** Begin **

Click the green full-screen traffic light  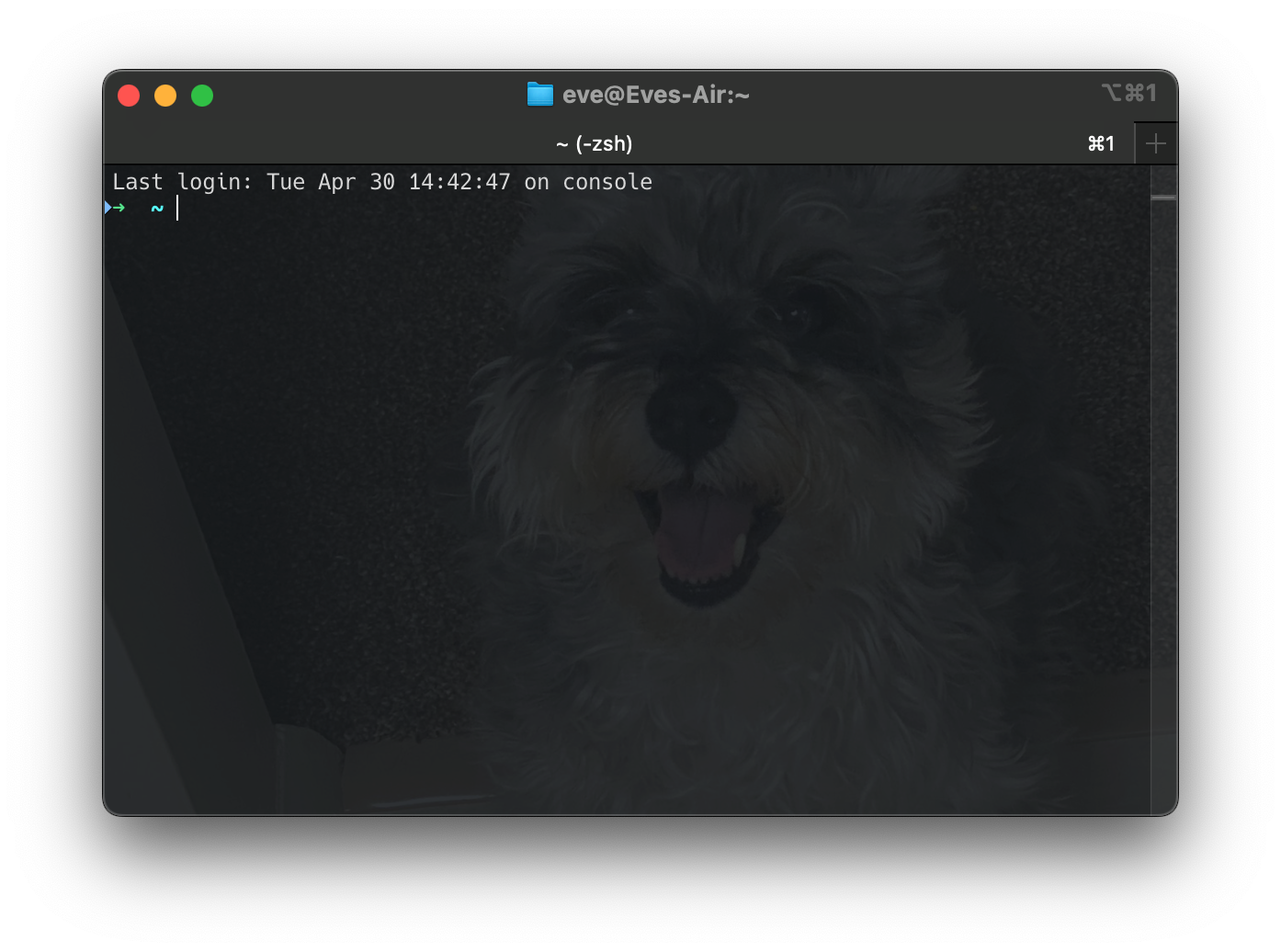(202, 95)
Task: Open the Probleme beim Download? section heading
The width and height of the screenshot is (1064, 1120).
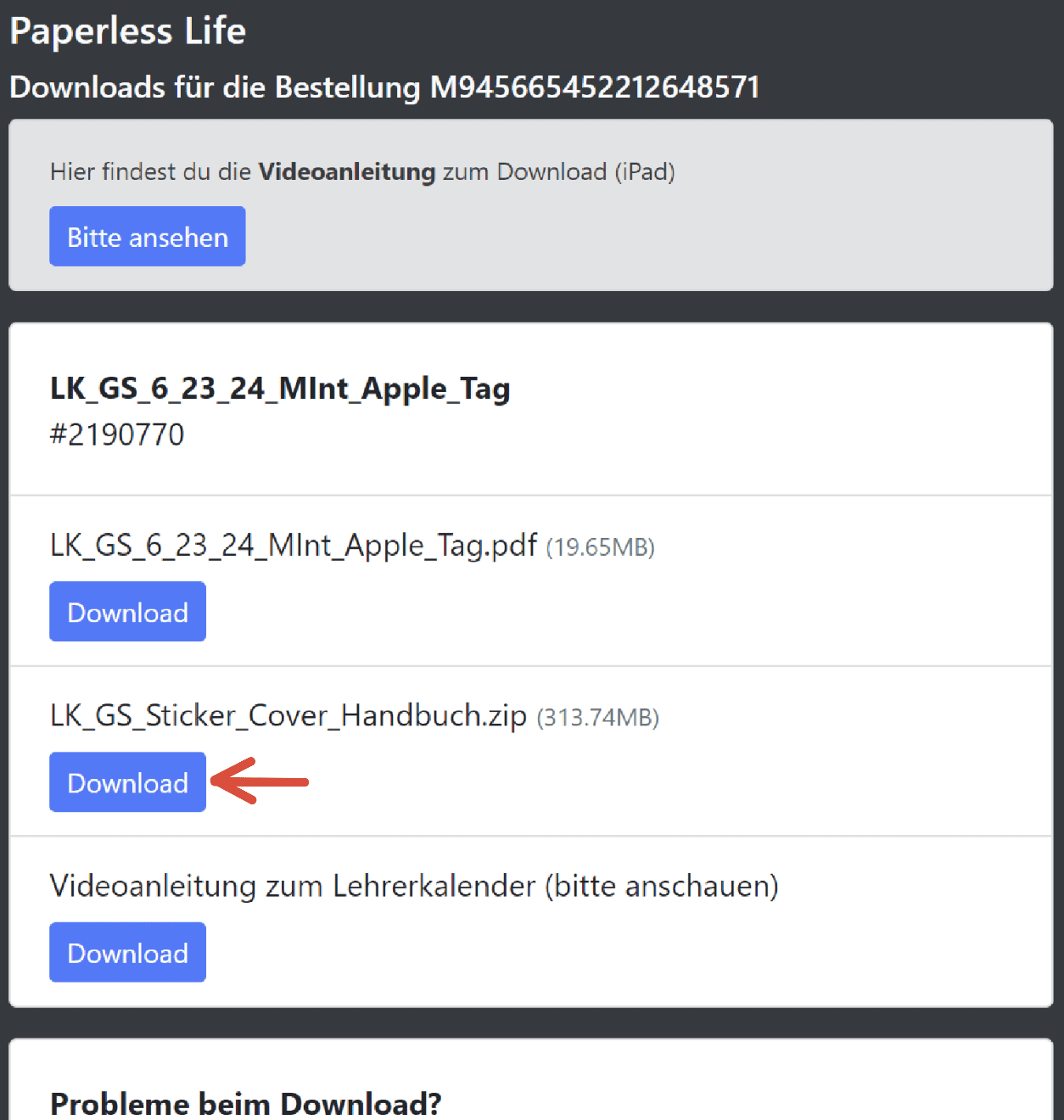Action: (x=246, y=1104)
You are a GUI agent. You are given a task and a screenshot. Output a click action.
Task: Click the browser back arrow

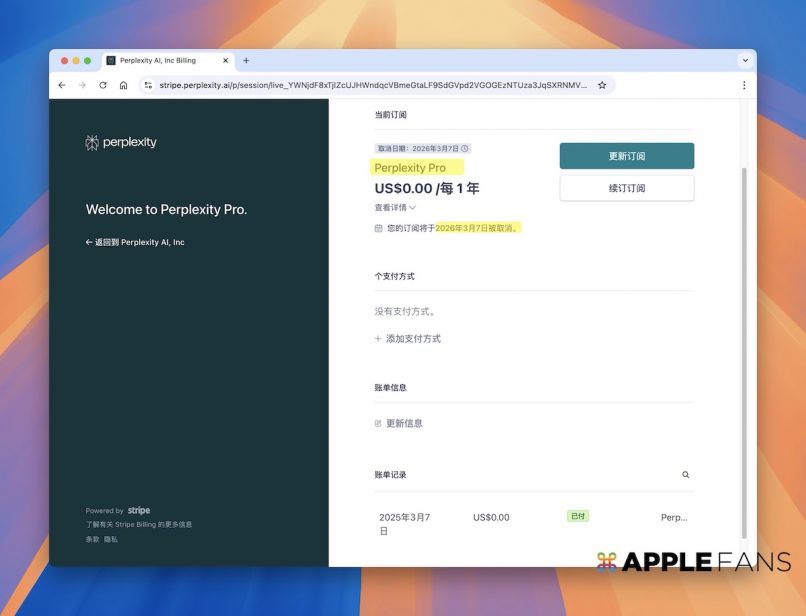coord(62,86)
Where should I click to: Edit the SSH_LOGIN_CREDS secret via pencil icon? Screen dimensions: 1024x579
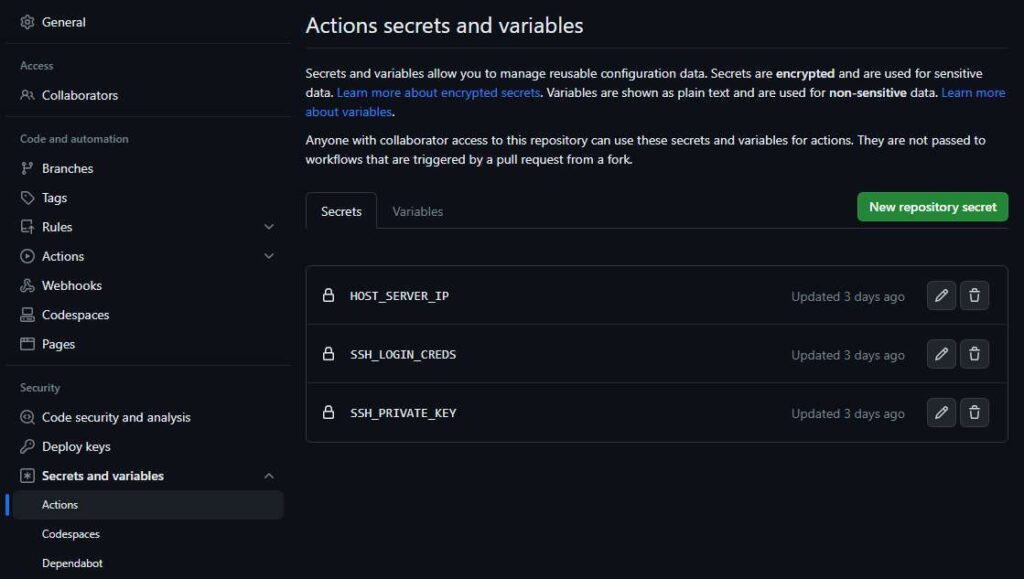tap(941, 354)
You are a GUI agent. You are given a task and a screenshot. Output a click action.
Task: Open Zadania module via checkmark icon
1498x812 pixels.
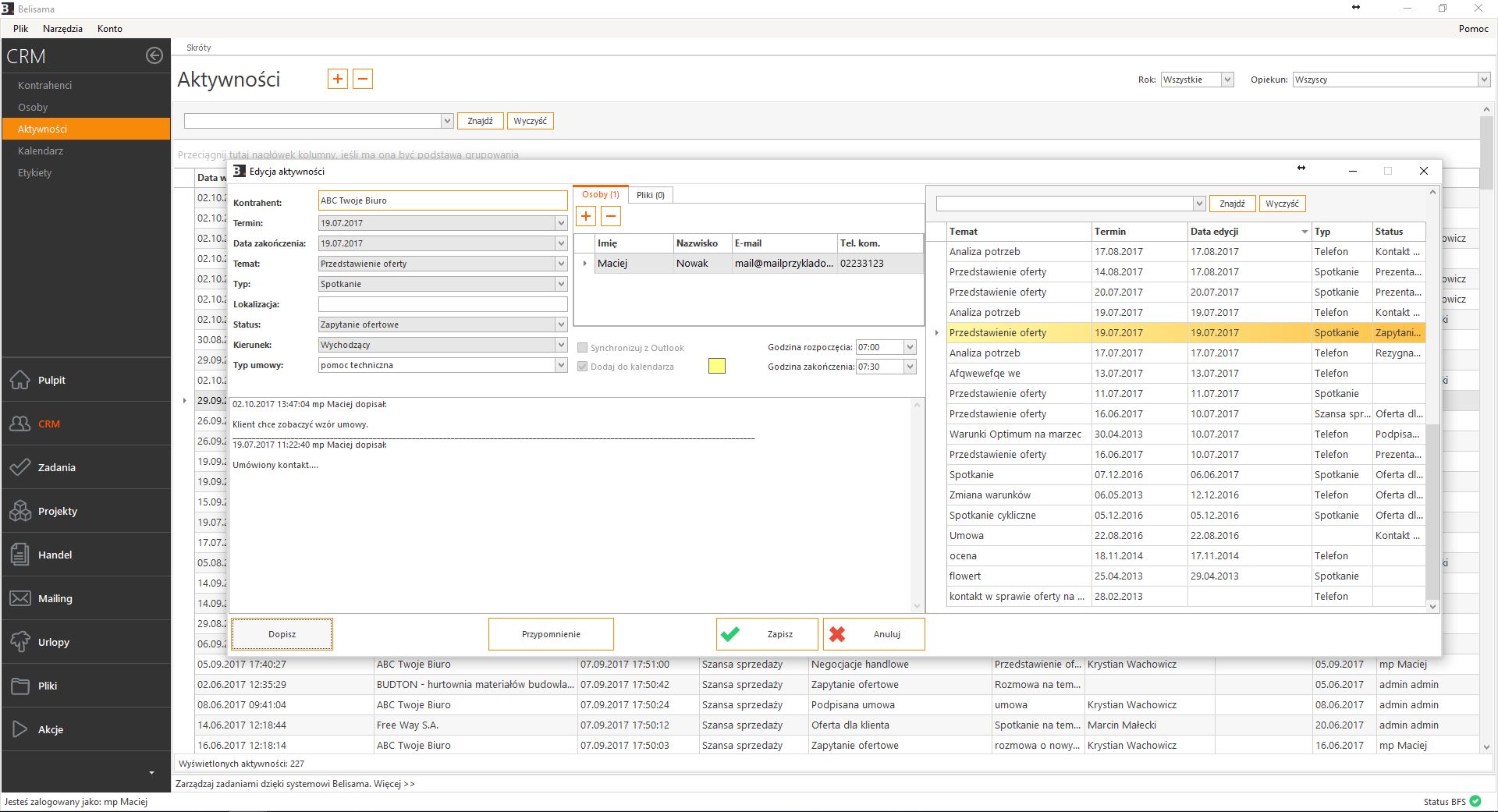(x=20, y=467)
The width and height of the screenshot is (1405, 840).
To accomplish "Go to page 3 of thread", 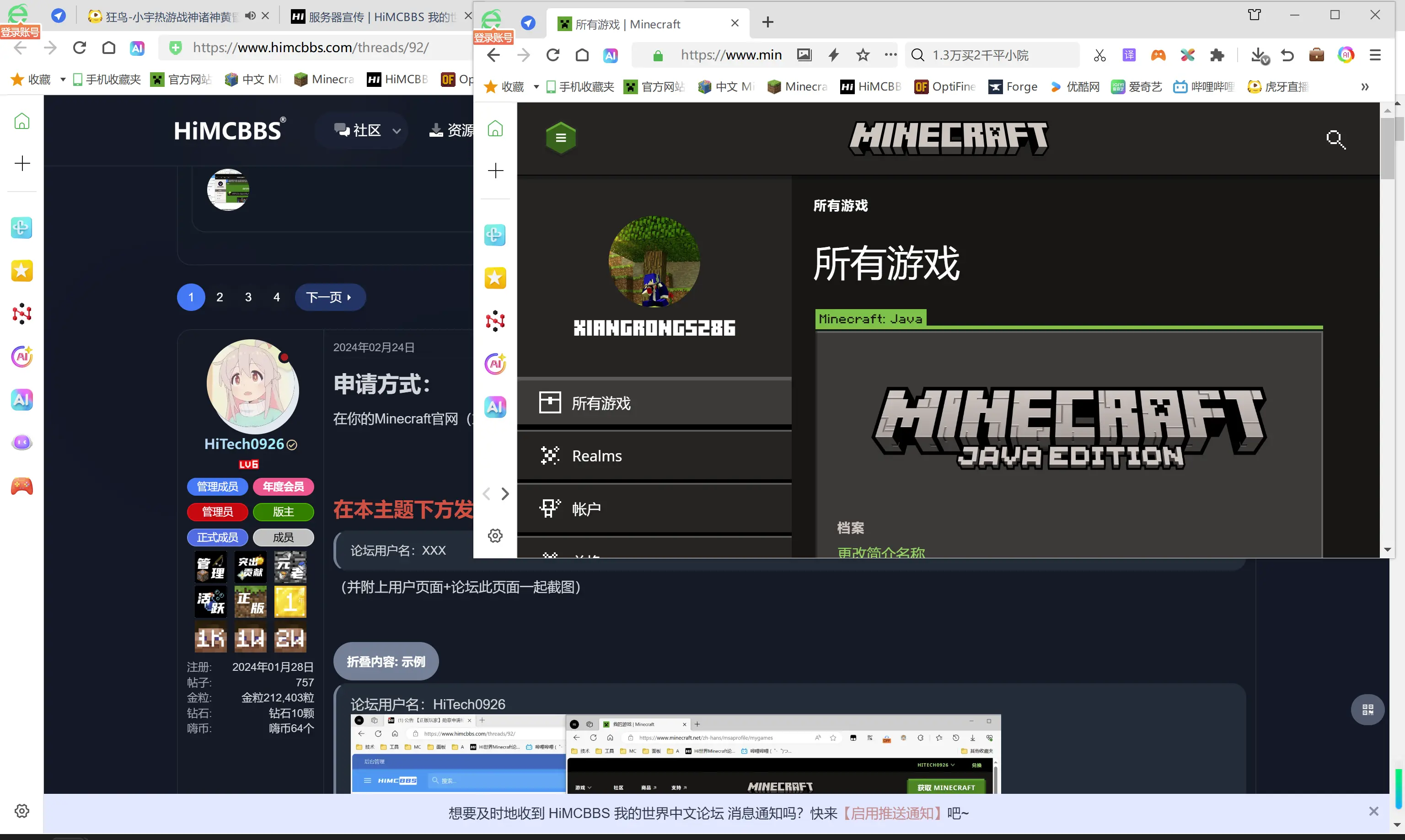I will click(x=248, y=297).
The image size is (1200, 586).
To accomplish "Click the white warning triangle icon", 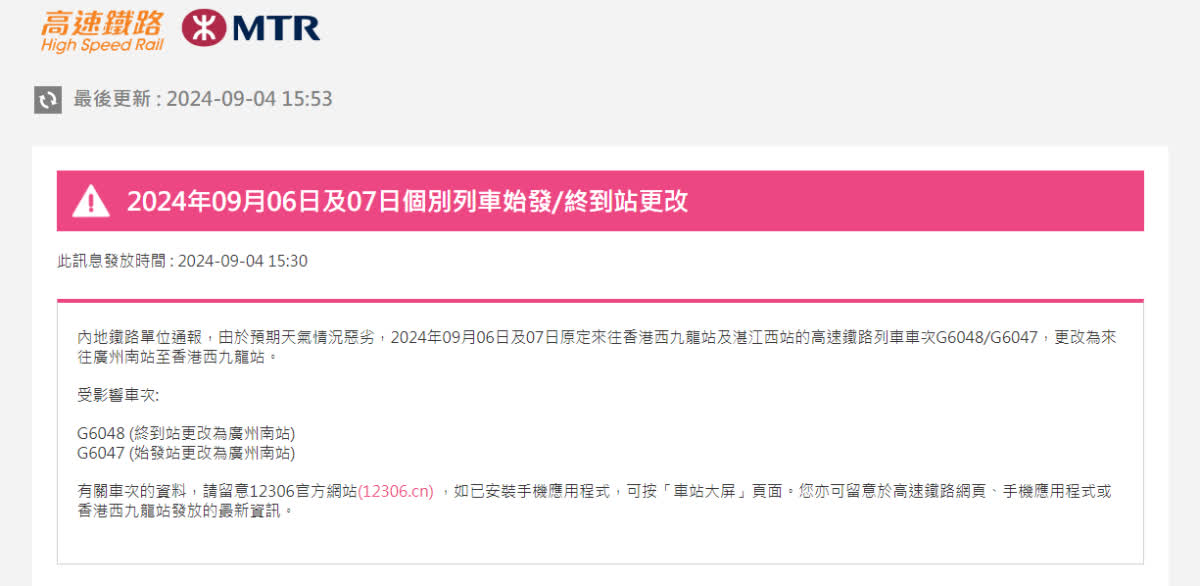I will click(x=91, y=201).
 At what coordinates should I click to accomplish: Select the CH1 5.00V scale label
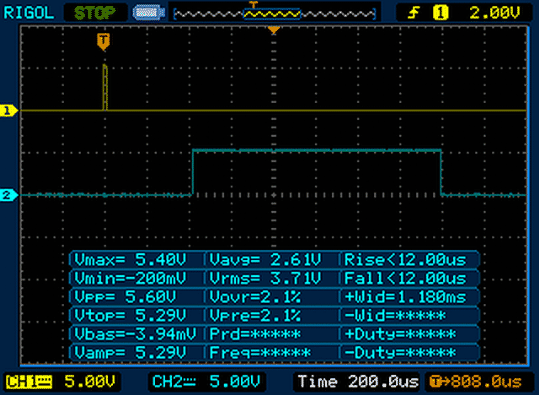61,382
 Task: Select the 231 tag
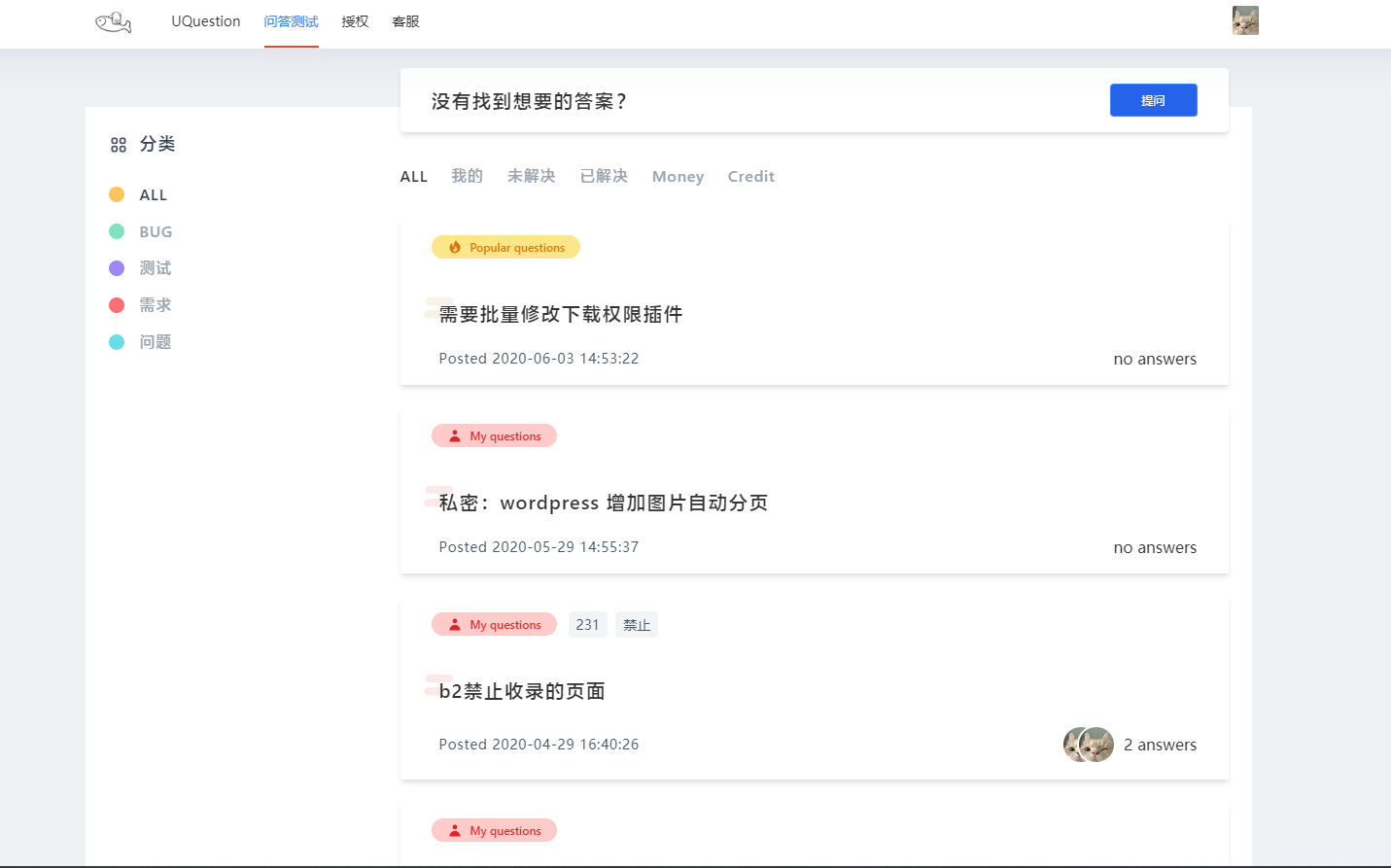pyautogui.click(x=587, y=624)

** End **

TASK GOAL: Return each line of the data above that contains the string "height". Case counts.

WRITTEN SOLUTION:
The width and height of the screenshot is (1064, 1120).
The width and height of the screenshot is (1405, 840).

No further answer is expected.